Würdest Du sagen, Konkurrenz spielt eine große Rolle bei Euch?

Ich habe spontan die Assoziation, dass sie das auch können möchte, was Du tust. Wahlweise hätte sie als Kind das gebraucht, was Du bei Euren Kindern praktizierst?


Grüße,
Viginia
Sternenreiter
Beiträge: 8
Registriert: 21. Okt 2019, 13:44

Re: Meine Frau hat Erschöpfungsdepressionen / Burnout

Beitrag von Sternenreiter »

Hallo lieber Landmensch,

das ist toll wie Du das mit dem Sternenzerstörer beschrieben hast. Ich sehe da viele Parallelen.
Mein Mann hat immer wieder depressive Episoden und macht mir dann die Welt zur Hölle, auch wenn er nur bedingt was dafür kann. Ich bin auch ein grund optimistischer Mensch. Ich gehe dann in meine Scheune und handwerke oder ich gehe in den Wald mit meinem Pferd. Oft geht es mir dann besser. Mir fehlt aber einfach die gemeinsame Zeit die fröhlich ist. Ich lache sehr gerne und ich fühle mich dann schlecht wenn ich neben meinem traurigen Mann so lustig bin. Aber ich versuche einfach mir das positive fröhliche unbedingt zu bewahren, denn es ist ein Attribut. Viele Grüsse! Sternenreiter
landmensch
Beiträge: 7
Registriert: 13. Nov 2019, 16:41

Re: Meine Frau hat Erschöpfungsdepressionen / Burnout

Beitrag von landmensch »

Hallo Ihr zwei,
Vielen Dank für eure aufmunternden Worte. Tatsächlich habe ich auch das Gefühl, dass meine Frau, immer wenn ich von etwas begeistert bin, möglichst hart dagegen hält, um meine Begeisterung zu dämpfen. Manchmal, wenn ich etwas relativ neutral erzähle, reagiert sie ganz anders. Manchmal ist es mir schon gelungen, etwas, von dem ich eigentlich begeistert bin, wie z.b. ein neues Jobangebot, relativ herunterzuspielen, und er vorsichtig davon zu erzählen. Dann kommt von ihr durchaus auch mal ein "klingt doch gut" oder "mach das!".
Kürzlich war ich mal wieder sehr begeistert, von einer neuen Chance mit potenziellen Folgeaufträgen. Allerdings muss ich dafür erst einiges Neues lernen . Und als ich davon und von dem Potenzial erzählte , hole sie gleich ihr Handy mit Taschenrechner raus , um mir auszurechnen, was für ein mieser Stundensatz das für mich doch wäre, wenn man die Vorbereitungszeit einrechnet.
Dieses Gespräch brach ich dann sofort ab und ging enttäuscht aus dem Zimmer.

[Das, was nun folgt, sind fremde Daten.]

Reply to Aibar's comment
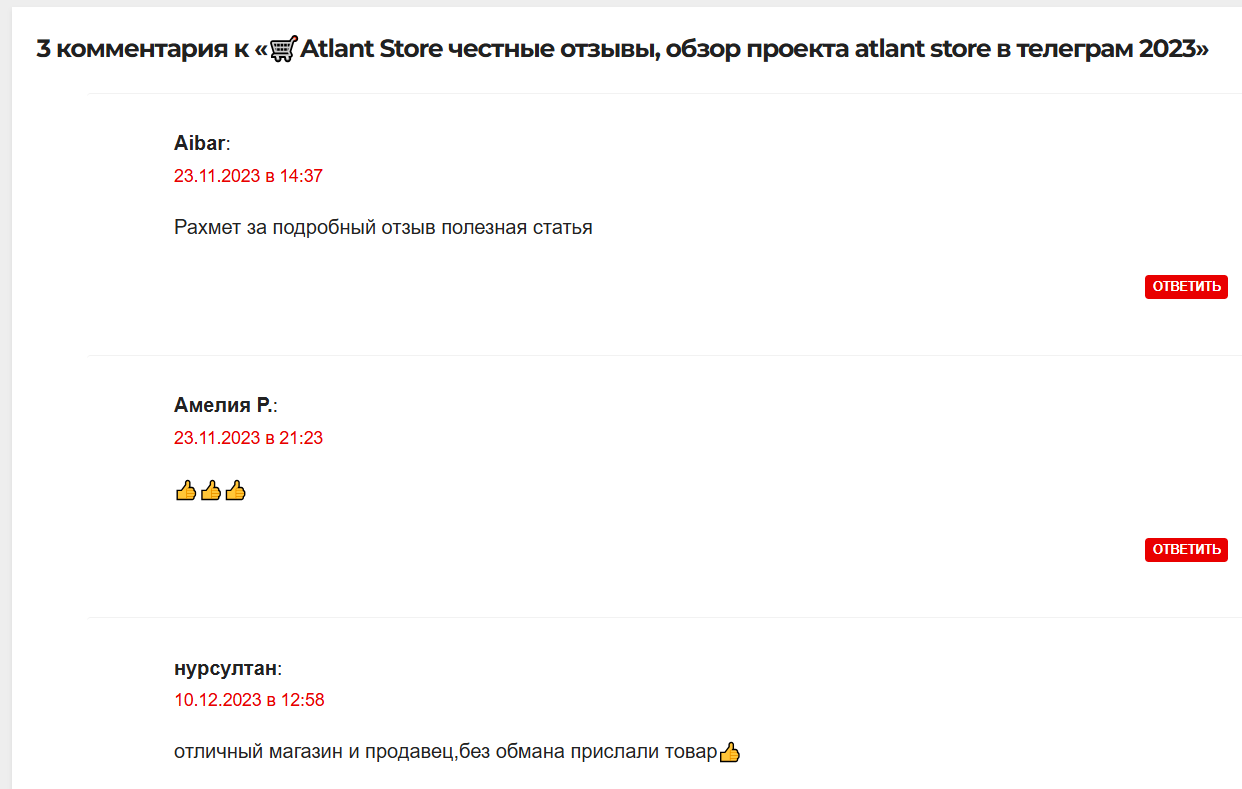This screenshot has height=789, width=1242. 1186,287
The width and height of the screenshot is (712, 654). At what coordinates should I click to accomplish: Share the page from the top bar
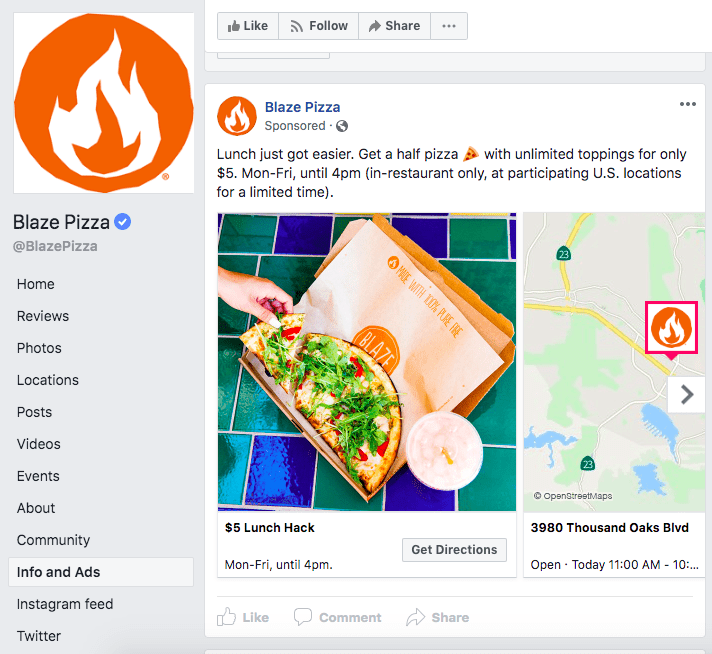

Aus früheren Gesprächen weiß ich durchaus, dass sie gerne einiges von meinem Optimismus ab hätte. Aber wenn sie in so einer Phase ist, dann möchte sie am liebsten, dass ich doch endlich mal "realistisch!" wäre.

Sternenreiter: wäre meine Frau einfach nur traurig, könnte ich das glaube ich viel besser ertragen. Dann könnte ich ja einfach nur freundlich, mitfühlend sein und sie ein bisschen verwöhnen. Aber was von ihr herüber kommt ist ja blanker Hass, Unnachgiebigkeit, Unversöhnlichkeit und der ständige Versuch, mich irgendwie zu "dämpfen" (niedermachen), sobald ich von etwas begeistert bin.
Und das ist es, was es mir so schwer macht.
Ich gebe zu, dass ich sehr sehr schnell von etwas begeistert bin. Das mag anderen gefallen oder nicht, aber ich glaube nicht, das jemand das Recht hat, mir diese Eigenschaft zu nehmen.